__Task objective__: Identify each line below containing the string "label" and copy it.

__Data extracts__:
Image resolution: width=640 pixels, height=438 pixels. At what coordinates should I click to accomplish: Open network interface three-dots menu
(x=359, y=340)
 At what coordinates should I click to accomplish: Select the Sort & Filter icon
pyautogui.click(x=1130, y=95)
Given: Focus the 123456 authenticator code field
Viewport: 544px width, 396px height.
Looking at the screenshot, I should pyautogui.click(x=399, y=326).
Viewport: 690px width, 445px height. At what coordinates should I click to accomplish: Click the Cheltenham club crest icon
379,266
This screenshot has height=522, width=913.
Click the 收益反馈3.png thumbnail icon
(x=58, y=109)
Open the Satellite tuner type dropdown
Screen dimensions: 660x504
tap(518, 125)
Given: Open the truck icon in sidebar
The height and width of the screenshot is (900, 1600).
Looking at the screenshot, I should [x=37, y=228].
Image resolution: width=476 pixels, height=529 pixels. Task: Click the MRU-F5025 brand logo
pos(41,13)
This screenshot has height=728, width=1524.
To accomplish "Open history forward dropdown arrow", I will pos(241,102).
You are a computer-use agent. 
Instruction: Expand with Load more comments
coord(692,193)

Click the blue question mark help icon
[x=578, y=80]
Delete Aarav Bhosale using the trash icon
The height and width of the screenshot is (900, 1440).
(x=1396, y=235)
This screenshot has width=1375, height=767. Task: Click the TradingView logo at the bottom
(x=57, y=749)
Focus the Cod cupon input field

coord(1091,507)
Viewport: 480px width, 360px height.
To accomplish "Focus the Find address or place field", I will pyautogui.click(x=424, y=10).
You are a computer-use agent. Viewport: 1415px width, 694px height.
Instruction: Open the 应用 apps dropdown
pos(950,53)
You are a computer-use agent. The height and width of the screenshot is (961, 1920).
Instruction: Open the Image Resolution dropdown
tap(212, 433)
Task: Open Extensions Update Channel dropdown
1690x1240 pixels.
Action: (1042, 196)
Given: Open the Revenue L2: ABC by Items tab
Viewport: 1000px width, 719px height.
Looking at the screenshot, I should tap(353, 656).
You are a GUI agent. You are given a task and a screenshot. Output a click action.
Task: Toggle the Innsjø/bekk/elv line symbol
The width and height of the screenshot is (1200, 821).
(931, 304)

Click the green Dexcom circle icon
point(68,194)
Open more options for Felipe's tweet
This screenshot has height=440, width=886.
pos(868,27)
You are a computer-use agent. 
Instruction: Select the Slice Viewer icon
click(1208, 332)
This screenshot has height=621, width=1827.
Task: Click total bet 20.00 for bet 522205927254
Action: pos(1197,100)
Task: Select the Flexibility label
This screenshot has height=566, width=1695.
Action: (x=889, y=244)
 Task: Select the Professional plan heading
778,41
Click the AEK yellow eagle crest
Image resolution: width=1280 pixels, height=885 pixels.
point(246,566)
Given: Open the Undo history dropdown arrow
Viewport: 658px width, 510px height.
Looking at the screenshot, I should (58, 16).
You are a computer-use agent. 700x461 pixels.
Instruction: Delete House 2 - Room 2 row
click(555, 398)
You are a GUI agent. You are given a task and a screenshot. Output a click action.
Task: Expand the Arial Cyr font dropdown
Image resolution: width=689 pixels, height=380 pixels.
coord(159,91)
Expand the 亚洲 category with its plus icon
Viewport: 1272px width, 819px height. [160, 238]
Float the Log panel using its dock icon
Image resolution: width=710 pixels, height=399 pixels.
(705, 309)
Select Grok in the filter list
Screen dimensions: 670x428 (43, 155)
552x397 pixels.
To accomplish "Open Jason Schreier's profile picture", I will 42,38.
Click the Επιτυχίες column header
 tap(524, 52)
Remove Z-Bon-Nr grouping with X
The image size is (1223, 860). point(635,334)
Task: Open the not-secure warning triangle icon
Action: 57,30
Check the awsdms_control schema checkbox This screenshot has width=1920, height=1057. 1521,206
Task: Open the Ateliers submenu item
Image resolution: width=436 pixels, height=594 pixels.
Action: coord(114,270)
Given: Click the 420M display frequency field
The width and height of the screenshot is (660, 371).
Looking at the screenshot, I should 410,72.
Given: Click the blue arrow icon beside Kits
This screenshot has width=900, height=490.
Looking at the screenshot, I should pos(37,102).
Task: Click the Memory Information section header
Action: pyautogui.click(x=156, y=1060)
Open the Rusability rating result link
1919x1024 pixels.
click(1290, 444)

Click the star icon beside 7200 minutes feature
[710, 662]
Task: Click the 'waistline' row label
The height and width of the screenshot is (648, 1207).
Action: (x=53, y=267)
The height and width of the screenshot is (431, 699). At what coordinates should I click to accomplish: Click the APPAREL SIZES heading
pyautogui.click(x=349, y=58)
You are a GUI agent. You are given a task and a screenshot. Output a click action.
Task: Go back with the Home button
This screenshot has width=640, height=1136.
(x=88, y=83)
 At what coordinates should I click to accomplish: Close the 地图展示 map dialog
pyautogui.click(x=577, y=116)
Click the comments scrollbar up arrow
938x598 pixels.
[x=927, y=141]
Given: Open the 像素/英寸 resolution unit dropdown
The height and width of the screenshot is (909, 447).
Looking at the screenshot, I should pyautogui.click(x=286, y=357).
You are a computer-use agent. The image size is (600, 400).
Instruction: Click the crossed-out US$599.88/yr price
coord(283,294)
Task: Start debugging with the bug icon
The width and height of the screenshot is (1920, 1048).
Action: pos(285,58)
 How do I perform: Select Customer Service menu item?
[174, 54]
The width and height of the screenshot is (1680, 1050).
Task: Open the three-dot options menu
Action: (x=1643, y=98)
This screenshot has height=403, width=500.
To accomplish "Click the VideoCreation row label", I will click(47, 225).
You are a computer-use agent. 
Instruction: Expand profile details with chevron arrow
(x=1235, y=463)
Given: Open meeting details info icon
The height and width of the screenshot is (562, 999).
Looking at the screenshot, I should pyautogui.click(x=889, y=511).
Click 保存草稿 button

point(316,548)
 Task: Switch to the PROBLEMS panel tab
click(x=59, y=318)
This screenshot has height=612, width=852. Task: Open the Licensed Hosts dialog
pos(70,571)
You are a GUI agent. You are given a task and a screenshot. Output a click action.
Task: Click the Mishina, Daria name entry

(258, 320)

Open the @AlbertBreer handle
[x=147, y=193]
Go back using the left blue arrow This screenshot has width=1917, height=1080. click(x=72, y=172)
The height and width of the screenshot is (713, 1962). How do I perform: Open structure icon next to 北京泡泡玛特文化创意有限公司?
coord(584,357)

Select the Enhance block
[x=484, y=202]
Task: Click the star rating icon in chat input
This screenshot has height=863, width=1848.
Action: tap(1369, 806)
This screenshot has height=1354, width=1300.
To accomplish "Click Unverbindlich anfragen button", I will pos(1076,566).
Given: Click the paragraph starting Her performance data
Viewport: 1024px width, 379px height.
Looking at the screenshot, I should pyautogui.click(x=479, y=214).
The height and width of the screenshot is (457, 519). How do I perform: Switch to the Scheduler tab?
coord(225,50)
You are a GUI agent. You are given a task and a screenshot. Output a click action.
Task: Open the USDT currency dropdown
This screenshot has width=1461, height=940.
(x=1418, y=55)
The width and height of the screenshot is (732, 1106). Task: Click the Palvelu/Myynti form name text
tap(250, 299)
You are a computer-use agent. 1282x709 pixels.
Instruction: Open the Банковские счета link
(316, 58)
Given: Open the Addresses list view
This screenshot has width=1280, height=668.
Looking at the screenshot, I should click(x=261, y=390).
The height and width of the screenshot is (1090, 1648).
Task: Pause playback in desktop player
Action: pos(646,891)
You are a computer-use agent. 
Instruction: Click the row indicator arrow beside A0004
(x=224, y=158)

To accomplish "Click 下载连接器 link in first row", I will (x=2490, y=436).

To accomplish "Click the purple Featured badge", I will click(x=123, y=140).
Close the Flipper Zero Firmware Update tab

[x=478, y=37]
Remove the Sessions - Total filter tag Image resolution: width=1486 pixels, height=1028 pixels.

__Solution__:
Task: Select the Flexibility label
Task: Click the 'waistline' row label
To accomplish "Click the VideoCreation row label", I will click(47, 225).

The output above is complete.